Ma don Gelmini non è Al Capone

Don Pierino Gelmini se ne stava tranquillamente, come ogni agosto, nella sua comunità di Zervò, tra i boschi della Sila, quando è stato investito da una terribile tempesta giudiziaria-mediatica.
Il giornale La Stampa di Torino ha infatti sbattuto in prima pagina l’accusa infamante di molestie sessuali avanzata da alcuni ex ospiti tossicodipendenti della comunità nei confronti dell’ottantaduenne fondatore, cardiopatico e con gravi problemi alla vista.
Improvvisamente è sparito il don Pierino che in tantissimi stimiamo ed amiamo, conoscendo i frutti straordinari della sua opera decennale, ed è comparso al suo posto una specie di Al Capone, con ritratti velenosi e diffamatori, più degni di una gangster story che della vita di un sacerdote.
Sullo stesso giornale abbiamo letto a ruota della solidarietà che il torinese don Ciotti ha espresso contemporaneamente a don Gelmini e alle sue «vittime» (trasformando accuse deliranti in sentenze passate in giudicato) e ancora un Cardinale torinese invitare don Gelmini a fare un passo indietro affidando ad altri le comunità di cui è fondatore.
Sempre La Stampa, due mesi fa, ha dedicato un’intera pagina ad un’incredibile bufala, spacciata per studio scientifico, che spiega che in Italia un bambino su quattro subisce abusi sessuali, nell’ambito di quella che è stata definita «l’epidemia del secolo».
Arrigo Levi, che mi onora della sua amicizia, da me ricambiata, sullo stesso giornale martedì sorrideva di un colloquio fra me e Berlusconi, ambedue ex allievi salesiani, che ricordavamo come nei nostri anni giovanili, mai c’era capitato o era capitato ai nostri amici di essere molestati.

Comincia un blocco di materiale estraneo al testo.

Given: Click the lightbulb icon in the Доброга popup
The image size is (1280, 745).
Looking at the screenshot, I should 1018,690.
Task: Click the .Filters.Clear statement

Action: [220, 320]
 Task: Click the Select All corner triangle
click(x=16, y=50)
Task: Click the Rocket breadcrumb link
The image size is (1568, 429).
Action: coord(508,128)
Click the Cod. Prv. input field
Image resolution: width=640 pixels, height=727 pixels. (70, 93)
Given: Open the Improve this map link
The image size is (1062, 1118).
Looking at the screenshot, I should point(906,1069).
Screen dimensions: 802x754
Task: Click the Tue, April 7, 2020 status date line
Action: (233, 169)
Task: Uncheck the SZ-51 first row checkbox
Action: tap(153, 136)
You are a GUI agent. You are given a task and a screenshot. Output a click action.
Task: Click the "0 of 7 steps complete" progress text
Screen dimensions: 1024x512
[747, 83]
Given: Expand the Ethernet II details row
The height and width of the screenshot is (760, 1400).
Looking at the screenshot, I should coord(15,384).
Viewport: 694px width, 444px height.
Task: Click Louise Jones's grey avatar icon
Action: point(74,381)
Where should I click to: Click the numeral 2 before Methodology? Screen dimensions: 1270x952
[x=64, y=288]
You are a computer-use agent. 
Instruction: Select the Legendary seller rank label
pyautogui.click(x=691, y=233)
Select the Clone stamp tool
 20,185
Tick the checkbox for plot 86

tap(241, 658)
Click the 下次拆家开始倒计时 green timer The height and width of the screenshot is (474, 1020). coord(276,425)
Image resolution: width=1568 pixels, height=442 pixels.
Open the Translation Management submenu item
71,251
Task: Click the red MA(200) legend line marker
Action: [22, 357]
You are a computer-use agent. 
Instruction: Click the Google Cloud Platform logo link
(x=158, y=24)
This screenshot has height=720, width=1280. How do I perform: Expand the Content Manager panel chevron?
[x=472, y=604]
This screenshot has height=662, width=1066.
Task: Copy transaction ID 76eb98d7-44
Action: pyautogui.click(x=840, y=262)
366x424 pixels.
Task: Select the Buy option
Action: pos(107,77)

Purtroppo c’è poco da sorridere!
Una martellante propaganda dell’ala militante degli omosessuali (l’onorevole Grillini in testa) polemizza ogni giorno con i cattolici accusandoli di essere sepolcri imbiancati e invitando le famiglie a non mandare i figli in parrocchia e all’oratorio, dove ci sarebbero orchi in agguato pronti ad approfittarsi di loro.
In questo contesto Don Pierino ha detto una parola sbagliata di cui ha tentato immediatamente di scusarsi: apriti cielo, nessuna pietà per chi durante il linciaggio si è lasciato scappare una sciocchezza.
D’incanto non contano più le decine di comunità aperte in tutto il mondo, le migliaia di giovani salvati dalla droga, le commuoventi testimonianze di personaggi dello sport, dello spettacolo, della politica, delle Chiesa che per anni hanno visto e toccato con mano i frutti del lavoro di don Pierino: il bene dev’essere trasformato in male, la passione civile e religiosa dev’essere irrisa e sporcata.
A papà Pierino, come lo chiamano migliaia dei suoi figli, confermo proprio in questo drammatico momento della sua vita tutta l’amicizia e l’affetto che si merita.